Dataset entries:
***
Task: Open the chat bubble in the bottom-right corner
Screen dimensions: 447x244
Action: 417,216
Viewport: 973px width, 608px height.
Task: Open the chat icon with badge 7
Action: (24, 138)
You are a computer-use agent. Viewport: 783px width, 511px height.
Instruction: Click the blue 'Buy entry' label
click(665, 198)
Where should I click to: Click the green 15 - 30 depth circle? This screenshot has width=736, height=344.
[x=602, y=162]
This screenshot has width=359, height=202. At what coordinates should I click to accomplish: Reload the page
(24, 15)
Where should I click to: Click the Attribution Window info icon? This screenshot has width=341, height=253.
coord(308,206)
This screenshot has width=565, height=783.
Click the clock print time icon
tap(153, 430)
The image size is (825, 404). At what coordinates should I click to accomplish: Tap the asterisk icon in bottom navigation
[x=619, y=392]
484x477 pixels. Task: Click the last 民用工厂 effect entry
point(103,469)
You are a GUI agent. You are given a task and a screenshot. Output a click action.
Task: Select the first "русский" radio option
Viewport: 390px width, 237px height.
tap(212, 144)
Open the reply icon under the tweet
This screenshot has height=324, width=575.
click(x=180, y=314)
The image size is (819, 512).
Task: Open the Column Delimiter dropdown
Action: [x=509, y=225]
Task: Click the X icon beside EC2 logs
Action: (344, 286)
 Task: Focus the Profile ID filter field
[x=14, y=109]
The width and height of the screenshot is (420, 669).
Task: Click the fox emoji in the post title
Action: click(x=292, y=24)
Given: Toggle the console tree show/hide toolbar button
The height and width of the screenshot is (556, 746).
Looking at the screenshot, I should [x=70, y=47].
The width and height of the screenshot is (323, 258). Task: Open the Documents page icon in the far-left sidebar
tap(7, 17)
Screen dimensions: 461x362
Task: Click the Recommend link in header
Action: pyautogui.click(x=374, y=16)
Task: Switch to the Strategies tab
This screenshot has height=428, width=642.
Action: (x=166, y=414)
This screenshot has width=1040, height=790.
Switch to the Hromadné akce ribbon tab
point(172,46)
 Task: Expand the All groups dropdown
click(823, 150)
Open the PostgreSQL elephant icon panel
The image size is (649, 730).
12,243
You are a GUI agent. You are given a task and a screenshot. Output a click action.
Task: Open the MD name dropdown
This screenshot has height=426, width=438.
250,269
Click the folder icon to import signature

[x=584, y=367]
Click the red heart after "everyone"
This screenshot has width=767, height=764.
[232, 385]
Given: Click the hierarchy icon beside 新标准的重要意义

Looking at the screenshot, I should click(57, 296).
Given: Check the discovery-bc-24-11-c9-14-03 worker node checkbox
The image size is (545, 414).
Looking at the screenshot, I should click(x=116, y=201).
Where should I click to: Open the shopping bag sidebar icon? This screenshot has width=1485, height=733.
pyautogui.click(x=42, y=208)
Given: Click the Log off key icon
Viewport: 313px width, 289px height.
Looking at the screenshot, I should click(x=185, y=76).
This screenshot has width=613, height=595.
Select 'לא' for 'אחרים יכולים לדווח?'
***
▶ [Task instructions]: Your reply should match the data above exactly, line for line.

▶ [Your solution]:
Task: Open the chat bubble in the bottom-right corner
Screen dimensions: 447x244
Action: 417,216
Viewport: 973px width, 608px height.
Task: Open the chat icon with badge 7
Action: (24, 138)
You are a computer-use agent. Viewport: 783px width, 511px height.
Instruction: Click the blue 'Buy entry' label
click(665, 198)
Where should I click to: Click the green 15 - 30 depth circle? This screenshot has width=736, height=344.
[x=602, y=162]
This screenshot has width=359, height=202. At what coordinates should I click to accomplish: Reload the page
(24, 15)
Where should I click to: Click the Attribution Window info icon? This screenshot has width=341, height=253.
coord(308,206)
This screenshot has width=565, height=783.
Click the clock print time icon
tap(153, 430)
The image size is (825, 404). At what coordinates should I click to accomplish: Tap the asterisk icon in bottom navigation
[x=619, y=392]
484x477 pixels. Task: Click the last 民用工厂 effect entry
point(103,469)
You are a GUI agent. You are given a task and a screenshot. Output a click action.
Task: Select the first "русский" radio option
Viewport: 390px width, 237px height.
tap(212, 144)
Open the reply icon under the tweet
This screenshot has height=324, width=575.
click(x=180, y=314)
The image size is (819, 512).
Task: Open the Column Delimiter dropdown
Action: [x=509, y=225]
Task: Click the X icon beside EC2 logs
Action: (344, 286)
 Task: Focus the Profile ID filter field
[x=14, y=109]
The width and height of the screenshot is (420, 669).
Task: Click the fox emoji in the post title
Action: click(x=292, y=24)
Given: Toggle the console tree show/hide toolbar button
The height and width of the screenshot is (556, 746).
Looking at the screenshot, I should [x=70, y=47].
The width and height of the screenshot is (323, 258). Task: Open the Documents page icon in the far-left sidebar
tap(7, 17)
Screen dimensions: 461x362
Task: Click the Recommend link in header
Action: pyautogui.click(x=374, y=16)
Task: Switch to the Strategies tab
This screenshot has height=428, width=642.
Action: (x=166, y=414)
This screenshot has width=1040, height=790.
Switch to the Hromadné akce ribbon tab
point(172,46)
 Task: Expand the All groups dropdown
click(823, 150)
Open the PostgreSQL elephant icon panel
The image size is (649, 730).
12,243
You are a GUI agent. You are given a task and a screenshot. Output a click action.
Task: Open the MD name dropdown
This screenshot has height=426, width=438.
250,269
Click the folder icon to import signature

[x=584, y=367]
Click the red heart after "everyone"
This screenshot has width=767, height=764.
[232, 385]
Given: Click the hierarchy icon beside 新标准的重要意义

Looking at the screenshot, I should click(57, 296).
Given: Check the discovery-bc-24-11-c9-14-03 worker node checkbox
The image size is (545, 414).
Looking at the screenshot, I should click(x=116, y=201).
Where should I click to: Open the shopping bag sidebar icon? This screenshot has width=1485, height=733.
pyautogui.click(x=42, y=208)
Given: Click the Log off key icon
Viewport: 313px width, 289px height.
Looking at the screenshot, I should click(x=185, y=76).
This screenshot has width=613, height=595.
Select 'לא' for 'אחרים יכולים לדווח?'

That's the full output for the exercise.